摂動論といえば、天体力学を専門にしている者でなければ、たぶん量子力学の摂動論であろう。
ここに述べたいのももちろん量子力学での摂動論である。2005年に逝去された私の先生の量子力学の講義ノートを編纂しているのだが、この摂動論でわからないことがあった。
そこが分らないということで編纂の手が停まってしまい、1年以上が過ぎてしまった。しかし、あまりに義理がわるいので、さすがに鈍感な私でも気になり始めた。

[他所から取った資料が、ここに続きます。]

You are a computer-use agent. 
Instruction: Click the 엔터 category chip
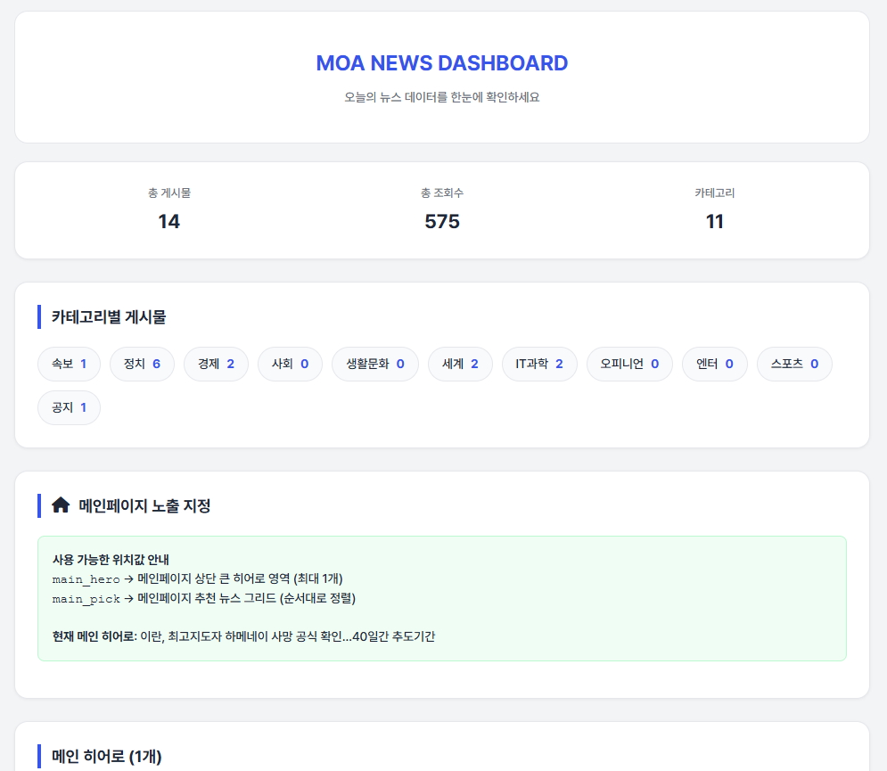pos(714,364)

それで昨年末から少しづつ作業を再開したのだが、やはりここが依然としてわからなかった。それでいくつかの本を参照したのだが、説明がある本でもなかなかわからない。それに本によってはそこの説明がないのもある。
いろいろ探しているうちに『大学演習 量子力学』(裳華房)の摂動論のところを見たら、詳しい説明が例題3に出ていた。これほどきちんとした説明を見たことがなかった。
だれか頭のいい人に聞いてみようかと思いながら、そのままになっていた。
量子力学の標準的なテクストであるシッフの本にも問題点の説明があるのだが、私には納得ができなかった。
もっとも上に挙げた『大学演習 量子力学』(裳華房)の摂動論の箇所を前に読んだことがあるらしく、赤で下線が引かれていた。もっともそこにはわかったときにつける青鉛筆で丸がついていた。この丸の印はその後読み返してわかったということの印である。
だから、この私のもっていた問題点はすでに一度は解決したことに入っていたのだろう。しかし、このことはまったく記憶に残っていなかった。
今回ようやくこの長年の問題点が解決したわけである。いつか「数学・物理通信」にこのことを書いておきたいと思っている。